-------- Source extract --------

One of the most maverick initiatives the company has embarked on is the Calcutta underground music album project, which promises to give the city’s English rock bands writing original music a platform through a compilation CD for Puja release.
“The idea originated from our search for fresh sounds across genres and also from a stark realisation that the Bangla bands were stagnating,” declares Chaudhuri. Subsequently, Saregama shortlisted 20-odd English-language rock bands in the city writing and composing their own music and auditioned them at a city pub over three days.
The bands that made the cut are recording some of their original numbers. “Our technical team is providing them with all the support and inputs they need to deliver a seamless soundscape,” explains Chaudhuri.
A landmark initiative for non-film contemporary music in India, the pan-India project comprises four albums of original recordings by upcoming artistes, bands and DJs who are currently playing the live circuit in the four metros, according to Emmanuelle de Decker, who manages events and international collaborations for Saregama.
“To add to our international repertoire, we will also bring in some foreign labels and give them a platform to launch their products in India,” Chaudhuri explains. Dolores’s first solo album Are You Listening? is among the first of such offerings.
Saregama believes it has another winner in the “uncompromisingly tough R’’B and hip-hop beats” of Winta. Of Eritrean origin, but born and bred in Oslo, Winta is “an African princess with the talent to set the R’’B world on fire” and is already being spoken of in the same breath by the British media as Mary J. Blige and Beyonce.
In regional music, veering away from the beaten Puja path skewed in favour of Rabindrasangeet, Saregama plans to roll out “an eclectic spread” in the lead-up to and during this festive season. While Baul Rathin Kisku’s album has already been released, the company is also offering two “rare house recordings” of late Debabrata Biswas.
With elocutionist Bratati Bandopadhyay, the company recently did a talent-spotting project in collaboration with the IG, prisons and West Bengal Police. Convicts were driven to the Dum Dum studio in high-security vans for recording as part of the Saregama Cares programme.
“Even as we are looking at catalogue exploitation to the fullest, we realise the need to market our products more aggressively in the West. In this, the Internet could be the strongest selling plank. Our complete digital download site, saregama.com, is being readied to also offer movies in future,” says Chaudhuri.

--------

→ Given instruction 1: Name every musical artist or performer mentioned in the Saregama article. Leave out company staff and the elocutionist.
→ Given instruction 2: According to the Saregama article, over how many days were the shortlisted English-language rock bands auditioned?

-------- Data excerpt --------

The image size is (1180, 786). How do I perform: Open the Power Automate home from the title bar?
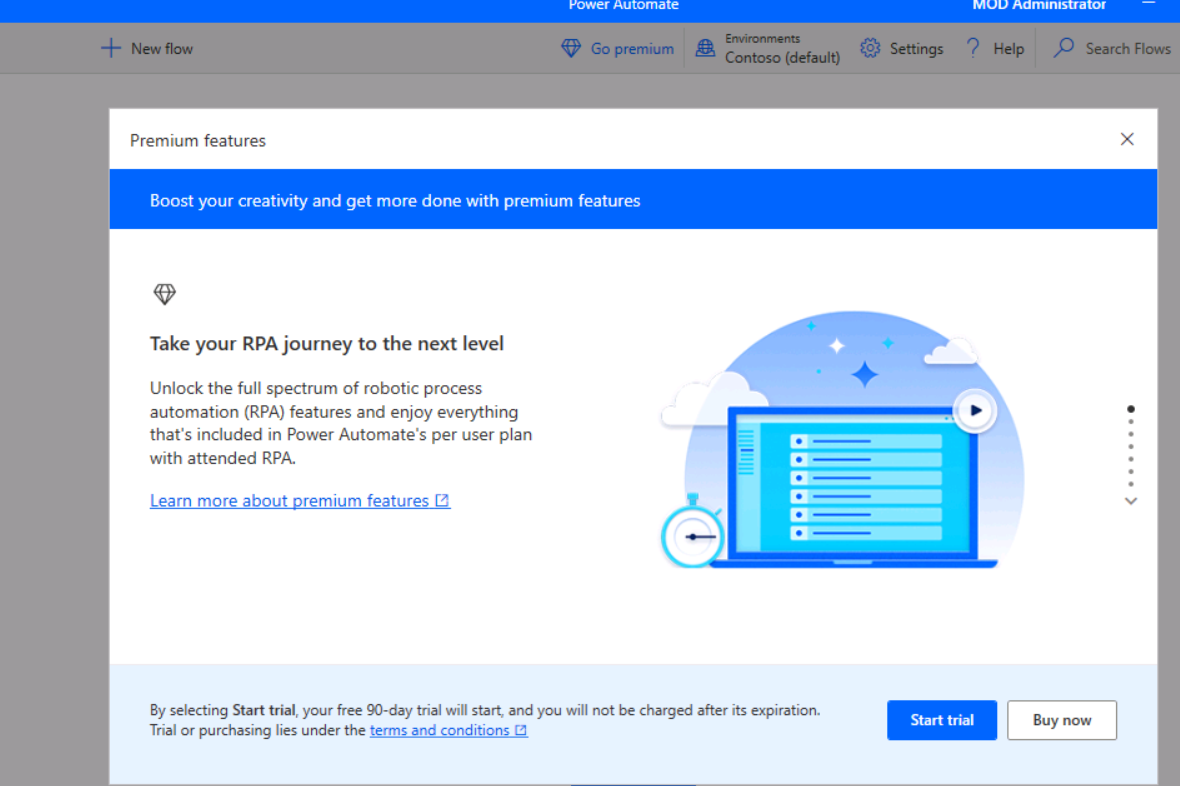623,6

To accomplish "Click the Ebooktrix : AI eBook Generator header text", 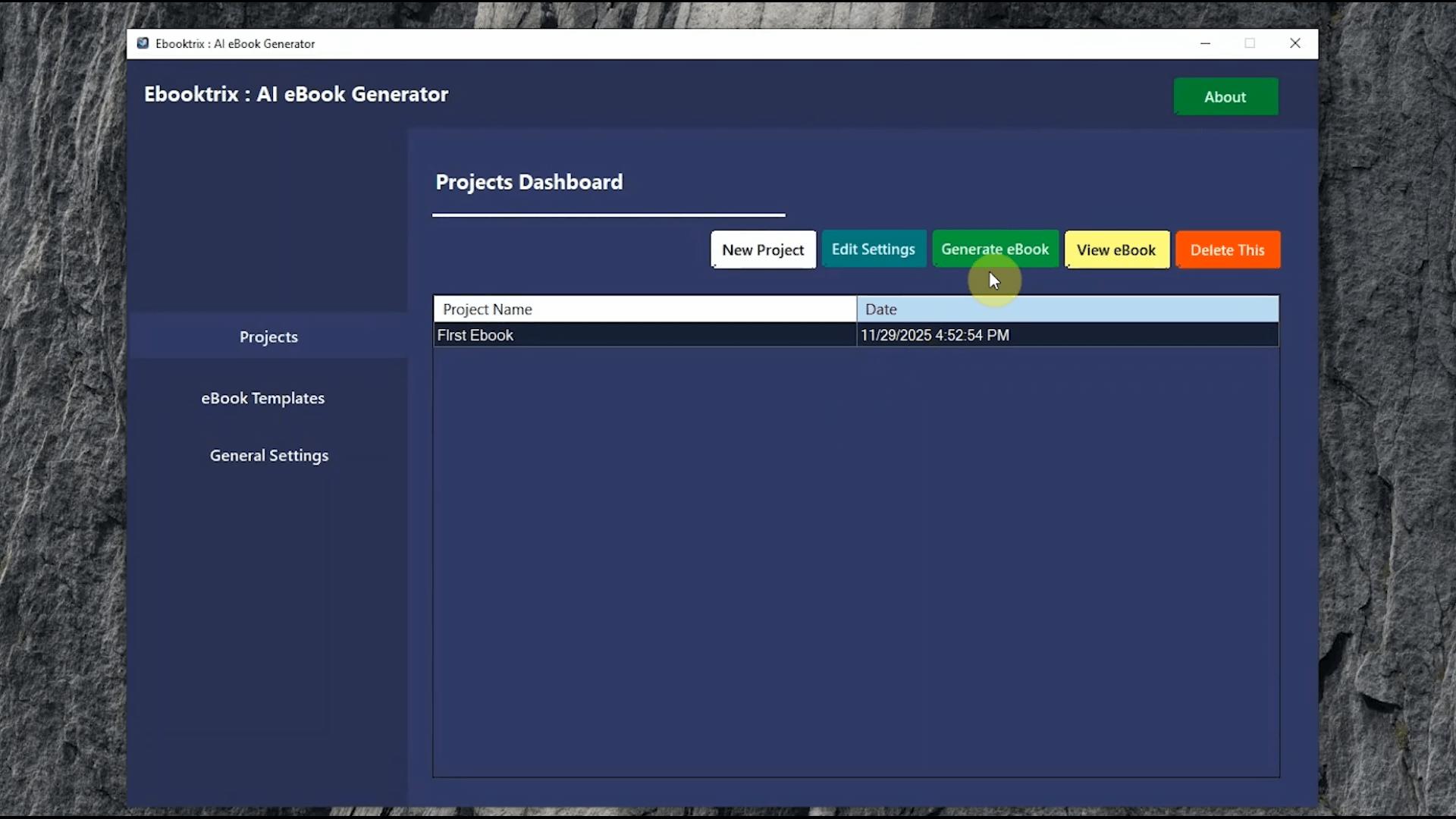I will click(296, 93).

--------

→ Written response 1: Dolores, Winta, Mary J. Blige, Beyonce, Baul Rathin Kisku, Debabrata Biswas

→ Written response 2: Three days